Welcome to WebmasterWorld Guest from 54.166.112.74

Forum Moderators: Ocean10000 & incrediBILL

Message Too Old, No Replies

amazonaws.com plays host to wide variety of bad bots

Most recently seen: Gnomit

   
3:04 am on Jan 18, 2009 (gmt 0)

WebmasterWorld Senior Member 5+ Year Member



ec2-67-202-57-30.compute-1.amazonaws.com
Mozilla/5.0 (compatible; X11; U; Linux i686 (x86_64); en-US; +http://gnomit.com/) Gecko/2008092416 Gnomit/1.0"

- robots.txt? NO
- Uneven apostrophes in UA (only closing)
- site in UA yields this oh-so-descriptive info:

<html>
<head>
</head>
<body>
</body>
</html>

----- ----- ----- ----- -----
FWIW, bona fide amazonaws.com hosts spewed at least 33 bots on two of my sites in recent months. (Does someone get paid per bot or something?) Some bots may be new to some of you; or newly renamed. Here are the actual UA strings; in no particular order:

NetSeer/Nutch-0.9 (NetSeer Crawler; [netseer.com;...] crawler@netseer.com)
robots.txt? YES

Mozilla/5.0 (Windows; U; Windows NT 5.1; ru; rv:1.8.0.6) Gecko/20060728 Firefox/1.5.0.6
[Note ru.]
robots.txt? NO

feedfinder/1.371 Python-urllib/1.16 +http://www.aaronsw.com/2002/feedfinder/
robots.txt? NO

Mozilla/5.0 (X11; U; Linux i686; en-US; rv:1.9b4pre) Gecko/2008022910 Viewzi/0.1
robots.txt? NO

Twitturly / v0.5
robots.txt? NO

YebolBot (compatible; Mozilla/5.0; MSIE 7.0; Windows NT 6.0; rv:1.8.1.11; mailTo:thunder.chang@gmail.com)
robots.txt? NO

YebolBot (Email: yebolbot@gmail.com; If the web crawling affects your web service, or you don't like to be crawled by us, please email us. We'll stop crawling immediately.)
[Whattaya think robots.txt is for, huh?]
robots.txt?
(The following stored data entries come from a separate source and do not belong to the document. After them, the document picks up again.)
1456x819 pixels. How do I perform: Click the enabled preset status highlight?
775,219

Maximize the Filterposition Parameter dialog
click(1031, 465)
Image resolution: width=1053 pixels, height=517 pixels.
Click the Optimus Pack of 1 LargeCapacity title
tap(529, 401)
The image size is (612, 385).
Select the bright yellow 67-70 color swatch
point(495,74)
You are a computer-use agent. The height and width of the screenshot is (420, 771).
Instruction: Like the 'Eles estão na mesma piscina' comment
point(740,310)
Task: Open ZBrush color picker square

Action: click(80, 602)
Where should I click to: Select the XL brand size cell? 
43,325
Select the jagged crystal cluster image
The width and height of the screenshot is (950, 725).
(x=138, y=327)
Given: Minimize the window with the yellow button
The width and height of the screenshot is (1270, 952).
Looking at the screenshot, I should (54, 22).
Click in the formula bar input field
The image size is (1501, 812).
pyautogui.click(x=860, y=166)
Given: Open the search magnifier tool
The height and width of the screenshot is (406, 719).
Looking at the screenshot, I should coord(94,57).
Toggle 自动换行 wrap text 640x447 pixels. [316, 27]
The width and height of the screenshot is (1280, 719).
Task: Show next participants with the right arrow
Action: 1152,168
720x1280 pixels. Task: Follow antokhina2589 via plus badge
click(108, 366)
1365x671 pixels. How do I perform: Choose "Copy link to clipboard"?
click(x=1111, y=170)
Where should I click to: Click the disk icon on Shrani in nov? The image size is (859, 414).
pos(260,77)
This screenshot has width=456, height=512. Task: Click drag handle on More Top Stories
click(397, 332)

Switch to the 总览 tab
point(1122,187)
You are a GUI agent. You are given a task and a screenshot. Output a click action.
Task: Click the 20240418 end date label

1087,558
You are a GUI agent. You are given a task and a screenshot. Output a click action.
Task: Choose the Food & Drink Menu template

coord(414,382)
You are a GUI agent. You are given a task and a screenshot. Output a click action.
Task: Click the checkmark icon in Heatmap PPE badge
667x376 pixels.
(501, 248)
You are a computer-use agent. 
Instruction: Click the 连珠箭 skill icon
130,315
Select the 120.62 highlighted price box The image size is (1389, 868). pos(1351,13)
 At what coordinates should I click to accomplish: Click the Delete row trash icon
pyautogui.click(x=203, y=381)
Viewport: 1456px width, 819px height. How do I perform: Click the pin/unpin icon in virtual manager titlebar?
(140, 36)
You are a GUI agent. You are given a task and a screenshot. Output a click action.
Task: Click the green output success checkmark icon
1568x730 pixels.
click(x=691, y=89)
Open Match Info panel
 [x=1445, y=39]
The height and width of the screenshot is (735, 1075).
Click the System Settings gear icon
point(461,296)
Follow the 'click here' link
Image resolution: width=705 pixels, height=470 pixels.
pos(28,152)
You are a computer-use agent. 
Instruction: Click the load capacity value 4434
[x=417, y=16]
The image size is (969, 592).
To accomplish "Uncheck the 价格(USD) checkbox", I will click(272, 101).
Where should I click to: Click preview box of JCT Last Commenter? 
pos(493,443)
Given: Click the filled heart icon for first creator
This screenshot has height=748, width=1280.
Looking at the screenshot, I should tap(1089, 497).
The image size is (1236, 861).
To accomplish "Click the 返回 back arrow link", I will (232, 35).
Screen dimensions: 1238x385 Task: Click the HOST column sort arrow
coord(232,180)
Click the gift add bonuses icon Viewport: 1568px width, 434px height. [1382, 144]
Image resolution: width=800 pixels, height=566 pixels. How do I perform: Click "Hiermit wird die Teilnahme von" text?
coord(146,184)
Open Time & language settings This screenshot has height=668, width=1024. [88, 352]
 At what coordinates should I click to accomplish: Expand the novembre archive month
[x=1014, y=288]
YES ... Four times in 45 minutes

Attributor/Dejan-1.0-dev (Test crawler; [attributor.com;...] info at attributor com)
robots.txt? NO

PRCrawler/Nutch-0.9 (data mining development project)
robots.txt? YES

EnaBot/1.2 (http://www.enaball.com/crawler.html)
robots.txt? YES

Nokia6680/1.0 ((4.04.07) SymbianOS/8.0 Series60/2.6 Profile/MIDP-2.0 Configuration/CLDC-1.1 (botmobi find.mobi/bot.html) )
[Note spaced-out closing parens]
robots.txt? YES

Mozilla/4.0 (compatible; MSIE 6.0; Windows NT 5.0; T312461) Java/1.5.0_09
robots.txt? NO

TheRarestParser/0.2a (http://therarestwords.com/)
robots.txt? NO

Mozilla/5.0 (compatible; D1GArabicEngine/1.0; crawlmaster@d1g.com)
robots.txt? NO

Clustera Crawler/Nutch-1.0-dev (Clustera Crawler; [crawler.clustera.com;...] cluster@clustera.com)
robots.txt? YES

Mozilla/5.0 (Windows; U; Windows NT 5.1; en-US; rv:1.8.0.7) Gecko/20060909 Firefox/1.5.0.7
robots.txt? YES

yacybot (i386 Linux 2.6.16-xenU; java 1.6.0_02; America/en) [yacy.net...]
robots.txt? NO

Mozilla/5.0
robots.txt? NO

Spock Crawler (http://www.spock.com/crawler)
robots.txt? YES

TinEye
robots.txt? NO

Teemer (NetSeer, Inc. is a Los Angeles based Internet startup company.; [netseer.com...] crawler@netseer.com)
robots.txt? YES

nnn/ttt (n)
robots.txt? YES

AideRSS/1.0 (aiderss.com)
robots.txt? NO

Mozilla/4.0 (compatible; MSIE 6.0; Windows NT 5.1; SV1)
robots.txt? NO

----- ----- ----- ----- -----
These two UAs alternated multiple times one afternoon:

Mozilla/4.0 (compatible; MSIE 7.0; Windows NT 5.1; .NET CLR 1.1.4322; .NET CLR 2.0.50727)
robots.txt? NO

WebClient
robots.txt? YES

----- ----- ----- ----- -----
And finally, way too many offerings from "Paul," who's apparently unable to make up his mind, UA name-wise:

Mozilla/5.0 (compatible; page-store) [email:paul at page-store.com
robots.txt? NO

Mozilla/5.0 (compatible; heritrix/1.12.1 +http://www.page-store.com)
robots.txt? YES

Mozilla/5.0 (compatible; heritrix/1.12.1 +http://www.page-store.com) [email:paul@page-store.com]
robots.txt? YES

Mozilla/5.0 (compatible; zermelo; +http://www.powerset.com) [email:paul@page-store.com,crawl@powerset.com]
robots.txt? NO

zermelo Mozilla/5.0 compatible; heritrix/1.12.1 (+http://www.powerset.com) [email:crawl@powerset.com,email:paul@page-store.com]
robots.txt? YES

zermelo Mozilla/5.0 compatible; heritrix/1.12.1 (+http://www.powerset.com) [email:crawl@powerset.com,email:paul@page-store.com]
robots.txt? YES

Mozilla/5.0 (compatible; zermelo; +http://www.powerset.com) [email:paul@page-store.com,crawl@powerset.com]
robots.txt? NO

-----
Slippery little suckers indeed. Thank goodness I block amazonaws.com no matter what.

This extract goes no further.